*** Zitierter Textauszug ***

Nürnberg, die alte Reichsstadt, am 20. November 1945. In der Fürther Straße, vor dem großen, fast unbeschädigten Gerichtsgebäude, sperren alliierte Besatzungssoldaten die Zufahrt und kontrollieren jeden Ankömmling. Es sind Journalisten aus der ganzen Welt, Verteidiger, Schreibkräfte, Dolmetscher. Der spektakulärste (und umstrittenste) Strafprozess der Geschichte hat an diesem Tag begonnen. Die Weltgemeinschaft will richten über die deutschen Hauptverbrecher des Zweiten Weltkriegs.

Unter den Advokaten befindet sich auch – als einziger Österreicher – Dr. Gustav Steinbauer. Er ist vom früheren Wiener Reichsstatthalter Arthur Seyß-Inquart gebeten worden, seine Verteidigung zu übernehmen.

Steinbauer hat sich lang vorbereitet, er kennt das Gerichtsgebäude bestens: Sechshundert Räume, dahinter das sternförmig angelegte Zentralgefängnis, in dem die höchsten (noch lebenden) NS-Funktionäre zusammen mit zwei Generälen auf den Prozessbeginn warten. Über eine Million Dollar wurde in die rasche Instandsetzung des Hauses investiert, das wie durch ein Wunder den Bombenteppichen der letzten Kriegstage entgangen war.

***

**Aufgabe A**
Fasse den Textauszug über den Beginn des Nürnberger Prozesses in zwei Sätzen zusammen.
**Aufgabe B**
Schreibe aus den weiter unten folgenden Zeilen alle Zeilen zwischen der Zeile mit „Describe the element at coordinates (566, 429)“ und der Zeile mit „bookmark-label: Web Store“ unverändert ab, beide eingeschlossen.

*** Untersuchte Daten ***

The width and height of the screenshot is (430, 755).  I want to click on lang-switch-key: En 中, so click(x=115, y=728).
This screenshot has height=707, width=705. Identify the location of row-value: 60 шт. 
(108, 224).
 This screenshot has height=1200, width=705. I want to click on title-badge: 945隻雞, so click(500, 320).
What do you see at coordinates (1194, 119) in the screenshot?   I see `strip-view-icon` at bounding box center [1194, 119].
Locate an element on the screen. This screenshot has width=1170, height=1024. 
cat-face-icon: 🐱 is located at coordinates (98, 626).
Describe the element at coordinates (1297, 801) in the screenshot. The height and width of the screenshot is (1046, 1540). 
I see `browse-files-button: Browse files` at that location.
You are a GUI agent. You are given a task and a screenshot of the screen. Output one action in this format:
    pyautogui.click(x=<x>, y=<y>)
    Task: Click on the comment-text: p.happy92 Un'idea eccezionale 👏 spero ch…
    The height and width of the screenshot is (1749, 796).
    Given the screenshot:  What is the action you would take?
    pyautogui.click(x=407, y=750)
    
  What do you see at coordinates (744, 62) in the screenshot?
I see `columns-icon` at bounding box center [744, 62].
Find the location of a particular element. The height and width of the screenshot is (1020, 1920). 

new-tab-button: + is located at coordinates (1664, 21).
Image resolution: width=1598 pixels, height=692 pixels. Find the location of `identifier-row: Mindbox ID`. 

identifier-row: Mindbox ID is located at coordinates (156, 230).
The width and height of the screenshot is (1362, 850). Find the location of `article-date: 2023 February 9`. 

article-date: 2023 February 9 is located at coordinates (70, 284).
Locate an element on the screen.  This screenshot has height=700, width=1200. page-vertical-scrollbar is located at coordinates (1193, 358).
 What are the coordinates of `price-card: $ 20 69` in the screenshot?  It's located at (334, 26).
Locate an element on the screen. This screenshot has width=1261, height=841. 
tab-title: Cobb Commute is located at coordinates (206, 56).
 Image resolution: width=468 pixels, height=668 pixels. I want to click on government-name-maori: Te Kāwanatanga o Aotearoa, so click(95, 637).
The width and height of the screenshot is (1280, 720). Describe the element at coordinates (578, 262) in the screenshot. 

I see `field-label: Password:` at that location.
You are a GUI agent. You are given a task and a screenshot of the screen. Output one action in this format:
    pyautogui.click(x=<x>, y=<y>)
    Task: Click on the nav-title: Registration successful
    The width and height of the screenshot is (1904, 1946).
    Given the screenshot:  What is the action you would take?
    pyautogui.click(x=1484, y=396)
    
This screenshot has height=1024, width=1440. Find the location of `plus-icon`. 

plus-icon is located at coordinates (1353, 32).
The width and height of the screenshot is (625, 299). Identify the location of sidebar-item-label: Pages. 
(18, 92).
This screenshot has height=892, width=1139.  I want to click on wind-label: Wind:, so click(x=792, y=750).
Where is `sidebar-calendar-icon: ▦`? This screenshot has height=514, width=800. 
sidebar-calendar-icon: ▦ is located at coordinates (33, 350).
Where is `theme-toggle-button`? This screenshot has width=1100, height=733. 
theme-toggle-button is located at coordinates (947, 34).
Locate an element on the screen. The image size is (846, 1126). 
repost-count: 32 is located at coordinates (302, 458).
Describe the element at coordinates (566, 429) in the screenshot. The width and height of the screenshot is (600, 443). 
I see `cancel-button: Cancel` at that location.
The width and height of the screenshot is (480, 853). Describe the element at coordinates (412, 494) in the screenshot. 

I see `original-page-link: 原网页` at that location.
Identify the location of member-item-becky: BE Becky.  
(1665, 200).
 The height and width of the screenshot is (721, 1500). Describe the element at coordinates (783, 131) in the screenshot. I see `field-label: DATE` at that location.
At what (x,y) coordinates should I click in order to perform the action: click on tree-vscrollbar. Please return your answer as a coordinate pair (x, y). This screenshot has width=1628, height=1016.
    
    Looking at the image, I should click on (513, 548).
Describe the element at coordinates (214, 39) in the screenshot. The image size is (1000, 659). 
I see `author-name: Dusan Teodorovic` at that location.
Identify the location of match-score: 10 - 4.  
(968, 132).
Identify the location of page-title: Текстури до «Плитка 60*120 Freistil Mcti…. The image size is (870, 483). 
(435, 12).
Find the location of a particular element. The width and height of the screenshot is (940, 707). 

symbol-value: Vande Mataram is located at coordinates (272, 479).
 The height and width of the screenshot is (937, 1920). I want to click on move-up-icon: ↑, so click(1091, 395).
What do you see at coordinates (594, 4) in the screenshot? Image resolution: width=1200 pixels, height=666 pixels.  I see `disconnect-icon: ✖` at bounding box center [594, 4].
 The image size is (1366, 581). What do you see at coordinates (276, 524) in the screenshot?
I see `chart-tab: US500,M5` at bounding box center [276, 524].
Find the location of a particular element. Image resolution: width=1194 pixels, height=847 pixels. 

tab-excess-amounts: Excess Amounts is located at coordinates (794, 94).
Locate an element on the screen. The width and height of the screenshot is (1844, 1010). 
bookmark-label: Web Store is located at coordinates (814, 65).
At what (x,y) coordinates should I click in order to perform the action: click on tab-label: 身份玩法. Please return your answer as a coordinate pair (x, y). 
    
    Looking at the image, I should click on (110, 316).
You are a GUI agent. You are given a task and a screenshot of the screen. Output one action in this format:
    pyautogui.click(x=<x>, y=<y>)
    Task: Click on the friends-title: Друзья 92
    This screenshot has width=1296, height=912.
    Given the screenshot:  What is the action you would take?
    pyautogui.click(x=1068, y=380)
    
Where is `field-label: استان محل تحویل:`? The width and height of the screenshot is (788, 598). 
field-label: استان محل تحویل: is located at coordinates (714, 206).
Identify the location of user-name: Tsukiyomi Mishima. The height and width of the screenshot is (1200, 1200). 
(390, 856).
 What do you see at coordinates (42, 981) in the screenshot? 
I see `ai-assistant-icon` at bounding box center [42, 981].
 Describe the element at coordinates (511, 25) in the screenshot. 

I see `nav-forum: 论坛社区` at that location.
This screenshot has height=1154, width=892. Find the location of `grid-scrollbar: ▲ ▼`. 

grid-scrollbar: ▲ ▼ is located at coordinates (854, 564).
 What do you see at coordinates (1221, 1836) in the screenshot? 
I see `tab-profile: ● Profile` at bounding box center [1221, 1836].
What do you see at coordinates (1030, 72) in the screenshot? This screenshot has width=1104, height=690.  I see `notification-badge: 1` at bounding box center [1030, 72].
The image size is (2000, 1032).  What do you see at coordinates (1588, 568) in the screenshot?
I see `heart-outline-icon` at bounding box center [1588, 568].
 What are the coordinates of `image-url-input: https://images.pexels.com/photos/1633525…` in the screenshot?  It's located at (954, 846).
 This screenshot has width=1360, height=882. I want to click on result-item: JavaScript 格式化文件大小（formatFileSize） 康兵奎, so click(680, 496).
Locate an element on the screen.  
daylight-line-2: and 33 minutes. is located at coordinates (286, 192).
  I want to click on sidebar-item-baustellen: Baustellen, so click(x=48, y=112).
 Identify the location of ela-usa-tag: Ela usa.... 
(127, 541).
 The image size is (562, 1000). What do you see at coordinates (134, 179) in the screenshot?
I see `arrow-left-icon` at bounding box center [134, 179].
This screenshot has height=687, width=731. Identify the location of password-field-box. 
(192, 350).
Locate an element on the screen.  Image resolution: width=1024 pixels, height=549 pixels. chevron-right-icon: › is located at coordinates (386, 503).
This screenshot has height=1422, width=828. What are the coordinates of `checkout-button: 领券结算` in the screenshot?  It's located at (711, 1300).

***

**Ergebnis A**
Am 20. November 1945 beginnt in Nürnberg im fast unbeschädigten Gerichtsgebäude in der Fürther Straße, dessen Zufahrt alliierte Soldaten kontrollieren, der Prozess gegen die deutschen Hauptverbrecher des Zweiten Weltkriegs. Unter den Verteidigern ist als einziger Österreicher Dr. Gustav Steinbauer, den der frühere Wiener Reichsstatthalter Arthur Seyß-Inquart um die Übernahme seiner Verteidigung gebeten hat.

**Ergebnis B**
Describe the element at coordinates (566, 429) in the screenshot. The width and height of the screenshot is (600, 443). 
I see `cancel-button: Cancel` at that location.
The width and height of the screenshot is (480, 853). Describe the element at coordinates (412, 494) in the screenshot. 

I see `original-page-link: 原网页` at that location.
Identify the location of member-item-becky: BE Becky.  
(1665, 200).
 The height and width of the screenshot is (721, 1500). Describe the element at coordinates (783, 131) in the screenshot. I see `field-label: DATE` at that location.
At what (x,y) coordinates should I click in order to perform the action: click on tree-vscrollbar. Please return your answer as a coordinate pair (x, y). This screenshot has width=1628, height=1016.
    
    Looking at the image, I should click on (513, 548).
Describe the element at coordinates (214, 39) in the screenshot. The image size is (1000, 659). 
I see `author-name: Dusan Teodorovic` at that location.
Identify the location of match-score: 10 - 4.  
(968, 132).
Identify the location of page-title: Текстури до «Плитка 60*120 Freistil Mcti…. The image size is (870, 483). 
(435, 12).
Find the location of a particular element. The width and height of the screenshot is (940, 707). 

symbol-value: Vande Mataram is located at coordinates (272, 479).
 The height and width of the screenshot is (937, 1920). I want to click on move-up-icon: ↑, so click(1091, 395).
What do you see at coordinates (594, 4) in the screenshot? Image resolution: width=1200 pixels, height=666 pixels.  I see `disconnect-icon: ✖` at bounding box center [594, 4].
 The image size is (1366, 581). What do you see at coordinates (276, 524) in the screenshot?
I see `chart-tab: US500,M5` at bounding box center [276, 524].
Find the location of a particular element. Image resolution: width=1194 pixels, height=847 pixels. 

tab-excess-amounts: Excess Amounts is located at coordinates (794, 94).
Locate an element on the screen. The width and height of the screenshot is (1844, 1010). 
bookmark-label: Web Store is located at coordinates (814, 65).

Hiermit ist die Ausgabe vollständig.